---------- Textauszug

Wäre das noch gerecht?
Es wäre zumindest gerechter als unsere jetzige Regelung. Warum soll ein Mensch, der selbst einer Organentnahme widerspricht, gleichberechtigt empfangen dürfen?

Sollten alle Menschen zu potenziellen Spendern erklärt werden?
Wir sind nach deutschem Recht zur Hilfe verpflichtet und können bestraft werden, wenn wir sie unterlassen. Für die postmortale Spende gilt das nicht. Die einzig saubere Lösung in unserem Rechtssystem ist, alle zur Spende zu verpflichten. Natürlich gibt es das Weltanschauungsprivileg, deshalb müsste ein Widerspruch möglich sein – wie früher beim Wehrdienst.

Wäre diese Widerspruchslösung dann der Königsweg zu mehr Organen?
Nein. Sie würde das Organaufkommen steigern, aber sie allein reicht nicht aus. Dazu gehören auch eine zentrale Krankenhausstruktur und bezahlte Transplantationsbeauftragte in den Kliniken. Wenn das – wie in Spanien – zusammenkommt, wird man hohe Spenderzahlen haben.

Was würden Sie verändern?

--------------------
---------- Datenblock

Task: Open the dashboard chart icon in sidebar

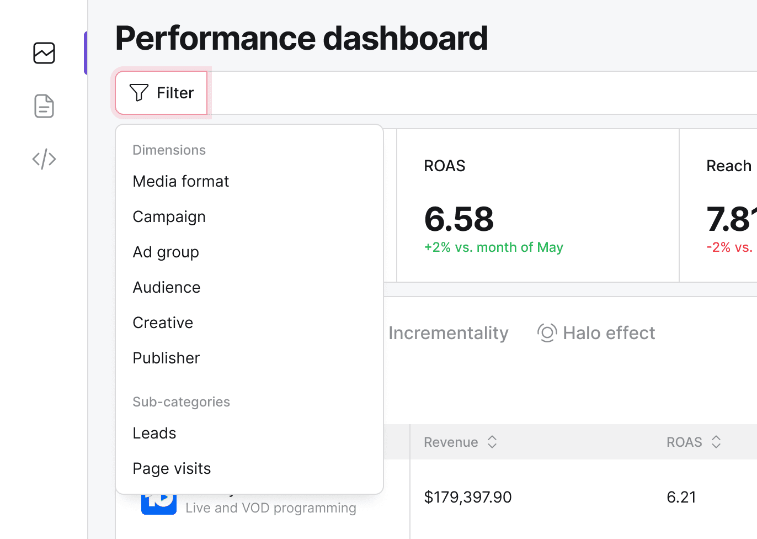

--------------------

Material erkunden.
A: Was muss laut dem Textauszug zur Organspende neben der Widerspruchslösung hinzukommen, damit es hohe Spenderzahlen gibt?
B: Fassen Sie den Textauszug zur Organspende in zwei Sätzen zusammen.
C: Greifen Sie den Textauszug zur Organspende auf und führen Sie ihn im Anschluss an die letzte Frage weiter.

Antwortliste.
A: Eine zentrale Krankenhausstruktur und bezahlte Transplantationsbeauftragte in den Kliniken.

B: Im Gespräch wird es als gerechter als die jetzige Regelung angesehen, wenn jemand, der selbst einer Organentnahme widerspricht, nicht gleichberechtigt Organe empfangen darf, und eine Pflicht aller zur Spende mit Möglichkeit zum Widerspruch gilt als einzig saubere Lösung im deutschen Rechtssystem. Diese Widerspruchslösung würde das Organaufkommen zwar steigern, reiche allein aber nicht aus, denn wie in Spanien brauche es zusätzlich eine zentrale Krankenhausstruktur und bezahlte Transplantationsbeauftragte in den Kliniken.

C:
Wenn man weiß, dass man bevorzugt ein Organ bekommt, wenn man sich auch als Spender bereit erklärt, dann fängt man an, über das Leben nachzudenken – und nicht über den Tod. Das ist eine völlig andere Denkweise. Der Spender denkt an sich vor allem auch als Empfänger. Das würde der Transplantationsmedizin und der Spendenbereitschaft sehr guttun.

Deshalb füllt aber niemand einen Ausweis aus.
Nein, das allein würde die normale Trägheit im Alltag nicht ändern, weil die Wahrscheinlichkeit so gering ist, dass man ein Spenderorgan braucht. Da macht man sich erst einmal keine Gedanken, man geht schließlich auch nicht zu allen Vorsorgeuntersuchungen. Eine Versicherung auf Gegenseitigkeit bei der Spende würden wir hingegen behandeln wie heute unsere Haftpflichtversicherung: Jeder hat sie, und keiner überlegt sich, ob er sie braucht. Es wäre doch schön, wenn das irgendwann auch für die Organspende gelten könnte – eine Art Versicherung für den Fall der Fälle.

Ist die Psychologie dahinter nicht die gleiche wie bei der Widerspruchsregelung?
In der Tat ist das ähnlich. Man bleibt vermutlich Spender, aus Trägheit und Entscheidungsunlust. Es scheint mir zumutbar, einen Widerspruch einzulegen, wenn man nicht spenden möchte. Dazu brauchen wir nur das vorgesehene zentrale Register, in dem Zustimmung und Widerspruch zur Organentnahme festgehalten werden. Es ist dann garantiert, dass der Widerspruch gewahrt wird. Das ist momentan nicht gesichert. Heute werden Hinterbliebene nach dem Willen des Verstorbenen gefragt. Aber wenn die Hinterbliebenen die Organe frei geben, fragt keiner mehr nach.

Warum gab es das Register bisher nicht?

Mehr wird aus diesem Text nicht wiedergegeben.